(Extracted data entries)
__________

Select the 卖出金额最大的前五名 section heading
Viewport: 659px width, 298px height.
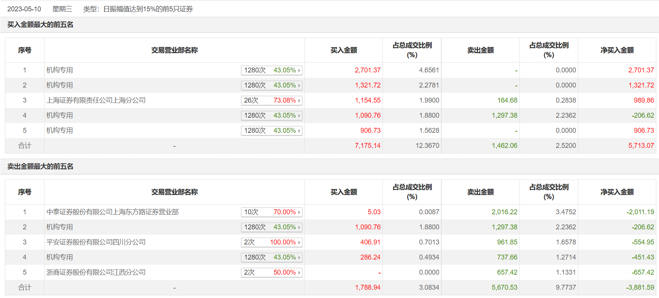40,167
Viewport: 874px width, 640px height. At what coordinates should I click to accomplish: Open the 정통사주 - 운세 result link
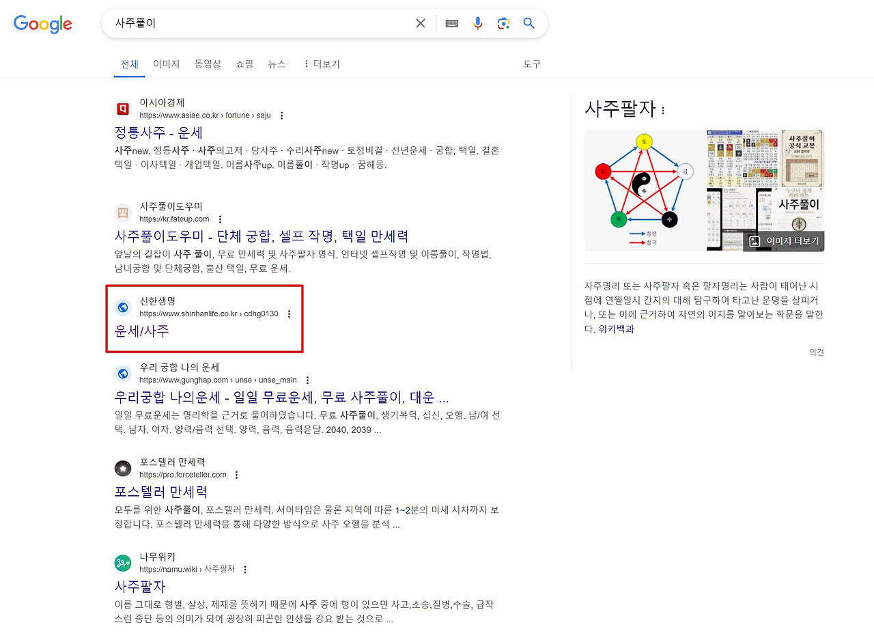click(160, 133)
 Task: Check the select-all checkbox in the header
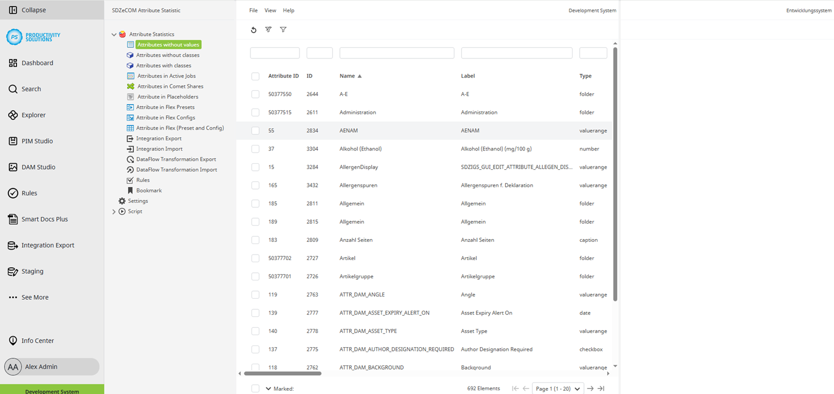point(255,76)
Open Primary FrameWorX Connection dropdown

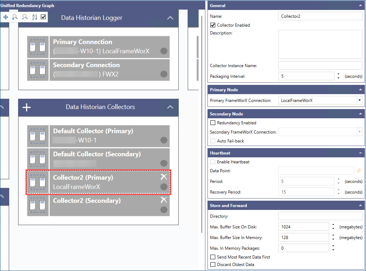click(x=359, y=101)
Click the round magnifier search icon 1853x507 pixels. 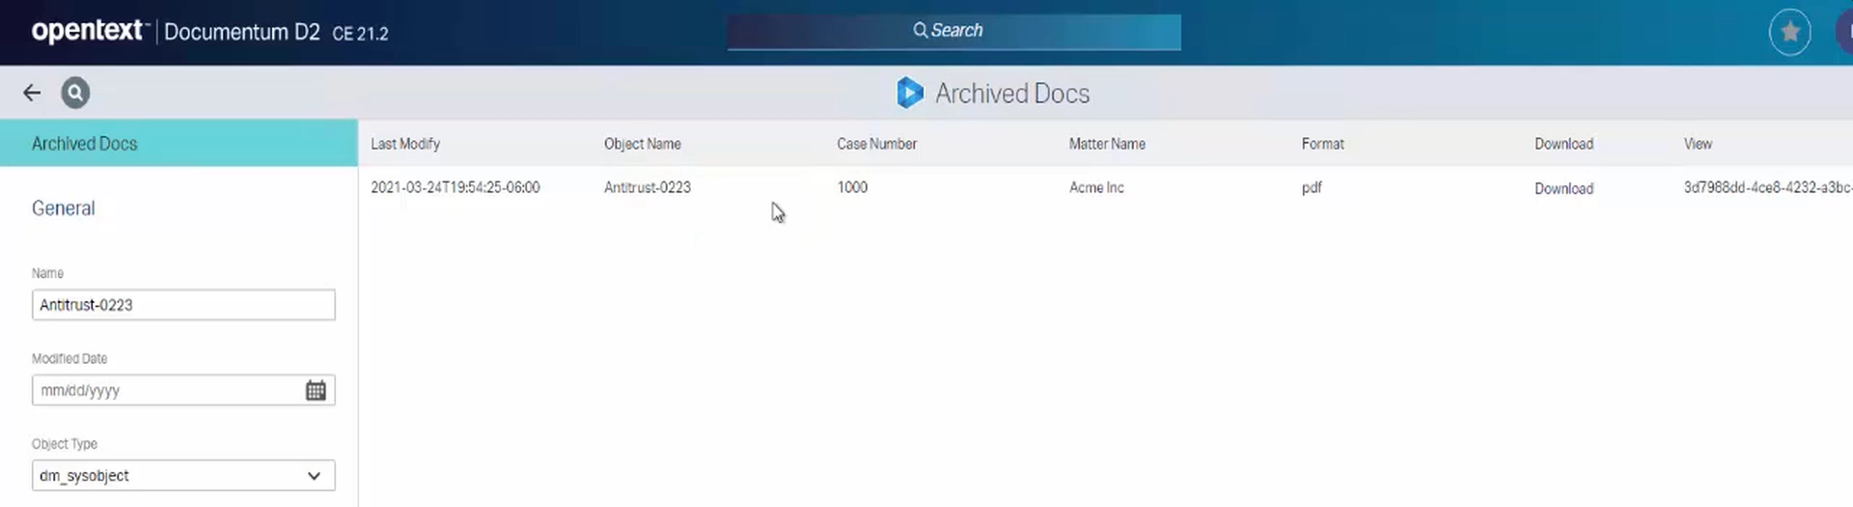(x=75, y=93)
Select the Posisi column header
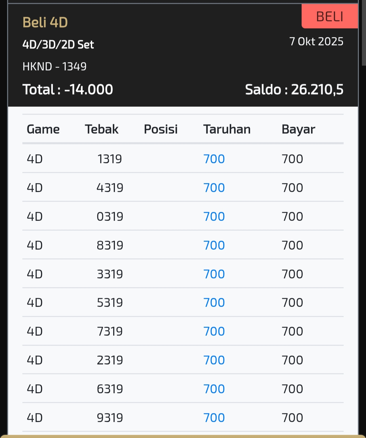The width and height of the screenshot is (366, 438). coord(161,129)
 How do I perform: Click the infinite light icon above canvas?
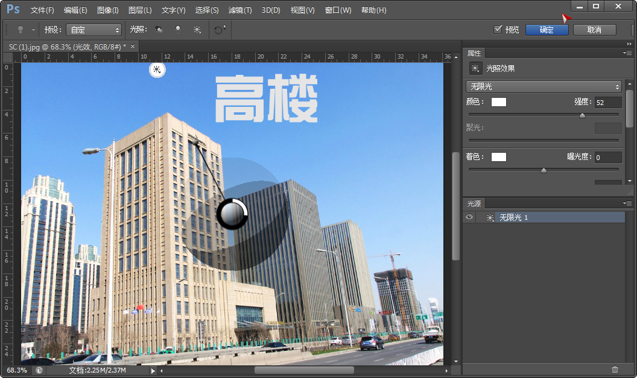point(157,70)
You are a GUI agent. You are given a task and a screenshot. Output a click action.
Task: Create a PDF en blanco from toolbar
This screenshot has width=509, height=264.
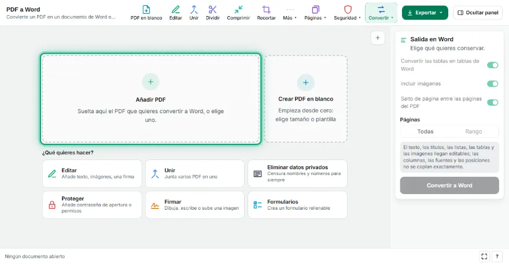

__________

* [What you will do] Print only the lines from the one with "Select the Posisi column header" through the last line of the data above, exactly and with both ends, and please omit any pictures.

* [Response area]
Select the Posisi column header
The width and height of the screenshot is (366, 438). coord(161,129)
 How do I perform: Click the infinite light icon above canvas?
point(157,70)
You are a GUI agent. You are given a task and a screenshot. Output a click action.
Task: Create a PDF en blanco from toolbar
This screenshot has width=509, height=264.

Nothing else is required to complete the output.